By addressing questions of culture, identity and politics, Cartographies of Diaspora throws new light on discussions about ‘difference’ and ‘diversity’, informed by feminism and post-structuralism. It examines these themes by exploring the intersections of race, gender, class, sexuality, ethnicity, generation and nationalism in different discourses, practices and political contexts.

The work maps the emergence of ‘Asian’ as a racialised category in post-war British popular and political discourse and documents Asian cultural and political responses, paying particular attention to the role of gender and generation.

Hybridity and Its Discontents explores the history and experience of 'hybridity’ – the mixing of peoples and cultures – in North and South America, Latin America, Britain and Ireland, South Africa, Asia and the Pacific. It traces manifestations of hybridity in debates about racial purity, in scientific notions of genetics and 'race', and in ideas of nation, community and belonging.

'I have lived on four of the five continents of the globe – Africa, Asia, America and Europe. These experiences of displacement and dispersal have rendered questions of difference, solidarity and identity central to my work,' she says.

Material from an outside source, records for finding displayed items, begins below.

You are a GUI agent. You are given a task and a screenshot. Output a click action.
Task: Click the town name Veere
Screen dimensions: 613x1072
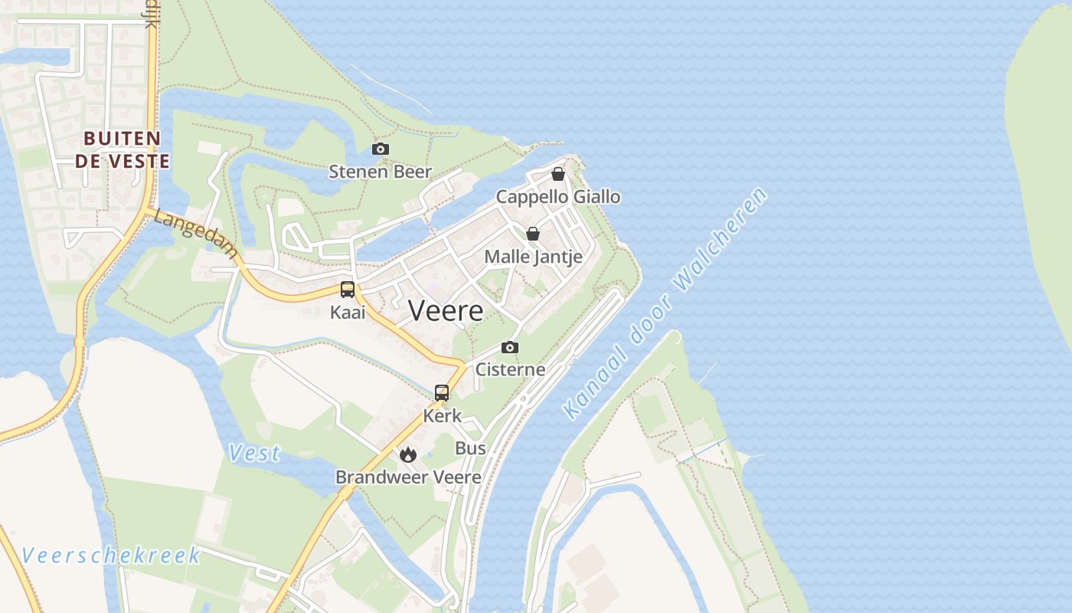pos(446,310)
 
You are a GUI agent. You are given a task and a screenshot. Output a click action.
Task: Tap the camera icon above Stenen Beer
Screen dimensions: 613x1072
pos(381,149)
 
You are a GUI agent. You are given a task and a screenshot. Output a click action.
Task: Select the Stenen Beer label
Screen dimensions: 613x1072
pos(381,172)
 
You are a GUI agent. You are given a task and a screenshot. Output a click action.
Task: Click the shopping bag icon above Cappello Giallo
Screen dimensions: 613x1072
pos(558,174)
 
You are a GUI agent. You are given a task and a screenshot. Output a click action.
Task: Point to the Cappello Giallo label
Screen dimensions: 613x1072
pos(558,197)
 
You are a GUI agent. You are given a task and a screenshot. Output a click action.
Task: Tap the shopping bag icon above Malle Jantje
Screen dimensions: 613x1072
pos(533,234)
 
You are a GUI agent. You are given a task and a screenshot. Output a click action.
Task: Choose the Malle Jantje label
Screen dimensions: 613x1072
pos(533,257)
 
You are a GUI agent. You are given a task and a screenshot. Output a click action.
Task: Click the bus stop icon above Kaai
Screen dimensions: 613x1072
pos(348,290)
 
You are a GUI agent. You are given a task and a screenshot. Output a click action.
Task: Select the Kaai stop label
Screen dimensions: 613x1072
pos(348,312)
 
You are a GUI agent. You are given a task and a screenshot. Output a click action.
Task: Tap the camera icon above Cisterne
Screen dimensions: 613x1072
pos(510,348)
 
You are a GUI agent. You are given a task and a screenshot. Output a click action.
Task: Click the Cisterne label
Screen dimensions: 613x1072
pos(510,369)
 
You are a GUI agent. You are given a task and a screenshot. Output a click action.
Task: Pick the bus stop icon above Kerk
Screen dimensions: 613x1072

'During the 1970s, I came to Britain from the US, where I had been an undergraduate studying agriculture. It was in Britain that I switched to social sciences. This was the heyday of political movements such as socialism, feminism and anti-racism. I was influenced by these movements, and the insights gained from this political activity fed into my academic work.'

Professor Brah spent 1980–82 as a research associate at Leicester University and then three years as a lecturer with the Open University, before joining Birkbeck in 1985 as lecturer, becoming senior lecturer, Reader then Professor. She spent a year as Visiting Professor at the University of California in 1992 and at Cornell University in 2001 and is a member of the Academy of Learned Societies for the Social Sciences and the British Sociological Association.

She was also admissions tutor for MSc Race and Ethnic Relations, which addresses the centrality of ethnicity to policy and social relations, particularly in the key areas of migration, asylum and citizenship, policing, education, and race relations legislation.